Bar News - September 7, 2007
New Developments on Tattoos and Body Piercing in the Workplace
By: Laurel A. Van Buskirk
Statistics show that 25- to 29-year olds have the highest incidence of tattoos of all U.S. adults.1 This fact, coupled with the reality that legal challenges to employer-imposed dress codes and other appearance policies that prohibit various forms of “body art” are on the rise, makes it important for your company to review its policies and enforcement practices to ensure compliance with state and federal law.
Recent court decisions and the EEOC settlement with Red Robin Gourmet Burgers demonstrate why employers must be mindful of the potential for religious and gender discrimination claims as well as other legal challenges related to employer attempts to enforce tattoo and body art work rules.
Last year, Costco Wholesaler was sued for religious discrimination after it discharged an employee for non-compliance with its policy prohibiting facial jewelry. The employee was a member of the Church of Body Modification (CBM) and maintained that wearing facial jewelry was a practice required by her religion.
While Costco ultimately agreed to let the employee continue to wear her piercings while at work as long as she used a clear plastic spacer or covered them with band aids, this accommodation was rejected by the employee. The United States District Court for the District of Massachusetts found that the employee’s religion did not require her to display her facial piercings at all times, and the that Costco’s proposed accommodation was reasonable, stating that “the temporary covering of plaintiff’s facial piercing during work hours impinges upon plaintiff’s religious scruples no more than the wearing of a blouse which covers plaintiff’s tattoos.” The Court also found that “Costco has a legitimate interest in presenting a workforce to its customers that is, at least in Costco’s eyes, reasonably professional in appearance.”
On appeal, the First Circuit affirmed the decision in favor of the employer on the grounds that the employee had made it clear she would accept nothing short of being allowed to wear uncovered piercings while at work and that this would be an undue hardship for Costco.
Employers are cautioned, however, not to rest easy following the Costco decision. Legal battles regarding enforcement of personnel policies regulating appearance are expected to continue, focusing on whether the employer offered a reasonable accommodation and/or whether the employer can establish that non-enforcement of its policy will result in an undue hardship. The EEOC’s lawsuit against Red Robin Gourmet Burgers, Inc. and the terms of the settlement in that case, further demonstrate the risks to employers in this area.
Red Robin Gourmet Burgers, Inc., a national restaurant chain, recently agreed to pay its former employee $150,000 and to make substantial policy and procedural changes in an agreement with the EEOC to settle a religious discrimination suit.
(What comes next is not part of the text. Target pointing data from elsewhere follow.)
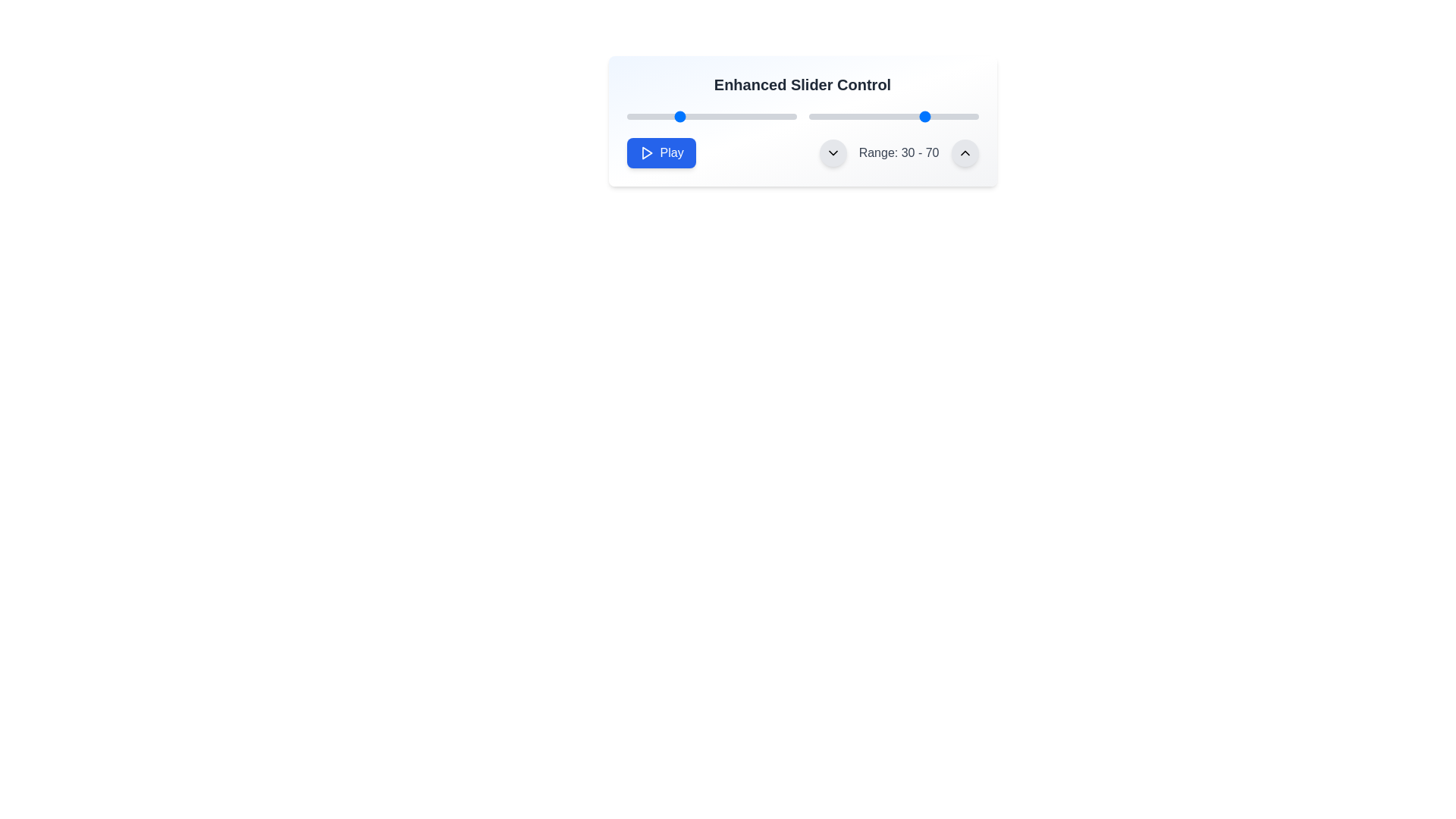 The width and height of the screenshot is (1456, 819). Describe the element at coordinates (899, 152) in the screenshot. I see `the Static Text Display that shows 'Range: 30 - 70', which is centrally located between two circular buttons with downward and upward chevron icons` at that location.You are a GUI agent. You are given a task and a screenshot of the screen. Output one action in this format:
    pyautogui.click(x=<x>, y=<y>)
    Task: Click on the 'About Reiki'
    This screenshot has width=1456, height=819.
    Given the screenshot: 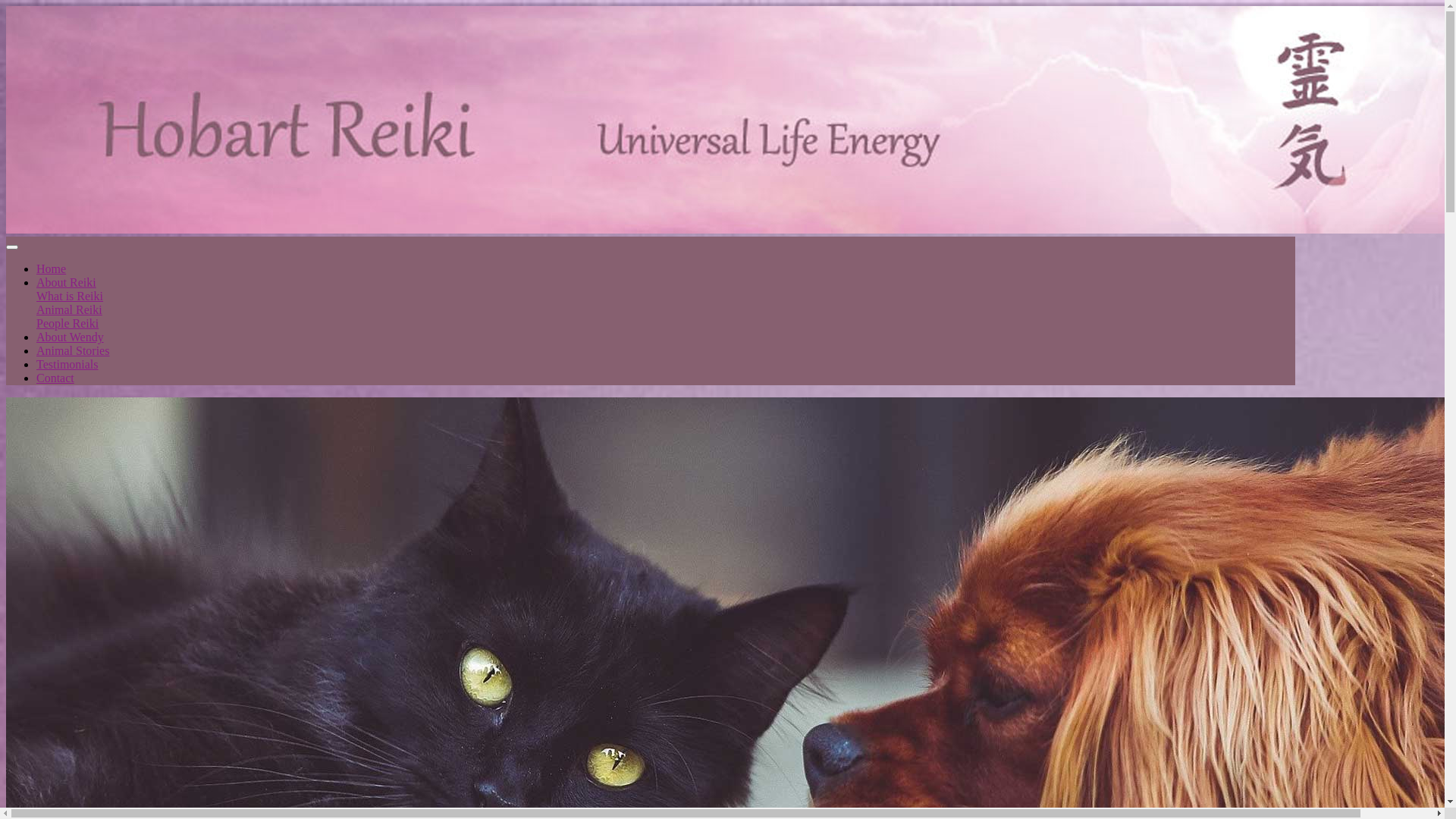 What is the action you would take?
    pyautogui.click(x=36, y=282)
    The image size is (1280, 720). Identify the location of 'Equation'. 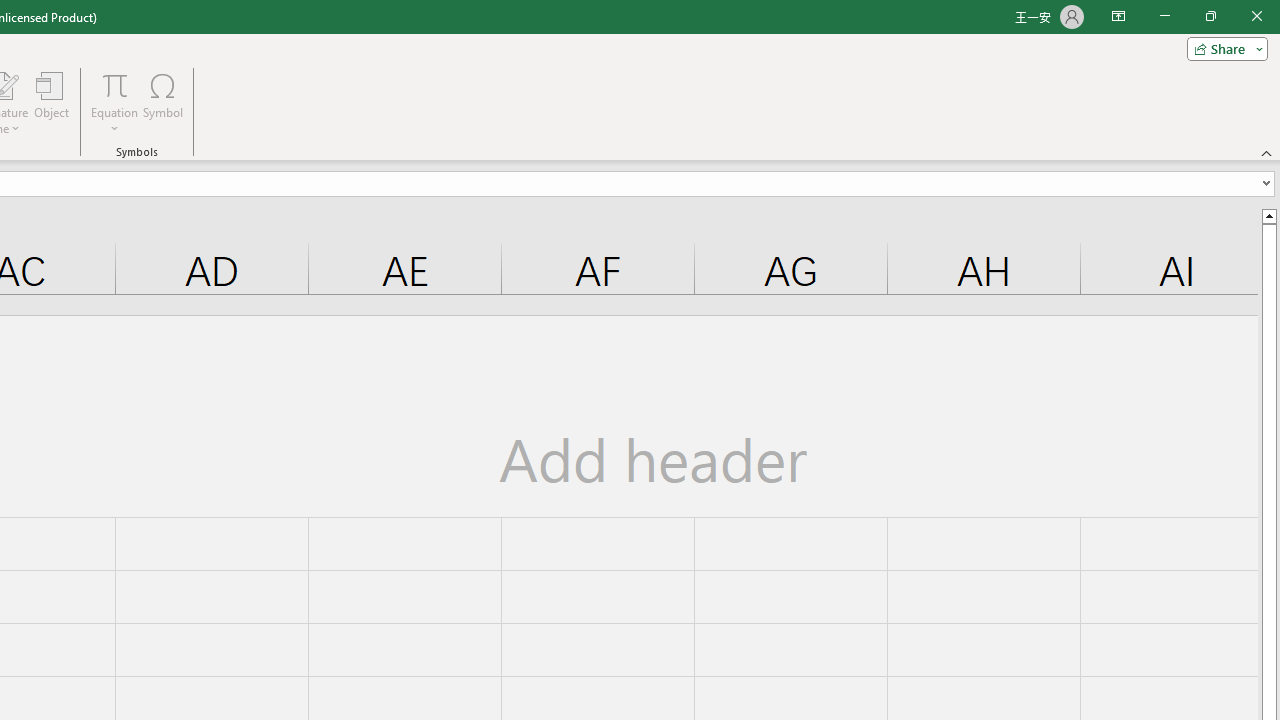
(114, 84).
The crux of the lawsuit was that Red Robin refused to make an exception to its no visible body art policy as an accommodation for the employee’s Kemetic religion (an ancient Egyption faith). As part of his religion, the employee went through a rite of passage in which he received religious inscriptions in the form of tattoos. The employee’s religious beliefs made it a sin to intentionally conceal those inscriptions.
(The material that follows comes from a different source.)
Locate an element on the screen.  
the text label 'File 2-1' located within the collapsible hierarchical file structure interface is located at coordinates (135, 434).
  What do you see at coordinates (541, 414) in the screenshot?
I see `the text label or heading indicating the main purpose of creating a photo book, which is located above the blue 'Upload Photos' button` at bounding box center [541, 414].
The employee had the tattoos when he was hired at Red Robin and had not taken any actions to conceal them. He worked at Red Robin for approximately six months, without complaints from customers, co-workers or supervisors even though Red Robin had a dress code that prohibited employees from having visible tattoos. It was not until a new manager saw the tattoos, that the employee was fired for not covering them.
Although the employee claimed he had multiple conversations with Red Robin management regarding his religious beliefs and his need for accommodation, Red Robin refused to provide alternatives and maintained that allowing exceptions to its dress code would undermine its “wholesome image.” Prior to settling the case, the US District Court for the Western District of Washington, rejected Red Robin’s undue hardship defense, holding that it was required to support its undue hardship claim with more than “hypothetical hardships based on unproven assumptions.”
Employers should take away some important lessons from these recent developments in the area of employer-imposed appearance policies. Employers must be prepared to assess the need for possible accommodations, even when confronted with unfamiliar religious and/or cultural beliefs or practices. They must ensure that those managers and supervisors making the daily decisions concerning enforcement of appearance policies are aware of any company policies, properly trained in enforcement procedure and aware of the potential for employment discrimination claims in connection with the enforcement of those policies.
Employers must also be prepared to demonstrate undue hardship if its appearance policy is not enforced without exception and/or that an accommodation to its appearance policy requested by one of its workers would result in an undue hardship.
Laurel Van Buskirk practices labor and employment law at Gallagher Callahan & Gartrell, P.C. She is a member of the National Human Resources Association (New Hampshire affiliate) where she serves on its Programs Committee. This article first appeared in the December 2005 issue of the New Hampshire Business Review and is intended to inform readers generally about new developments and to report on current trends.
Footnote: 1. A 2003 online Harris Poll conducted by Harris Interactive found that 16 percent of all U.S. adults have at least one tattoo. The age group with the highest incidence of tattoos was the 25-29 year-olds (36 %), followed by 30-39 year olds (28 %).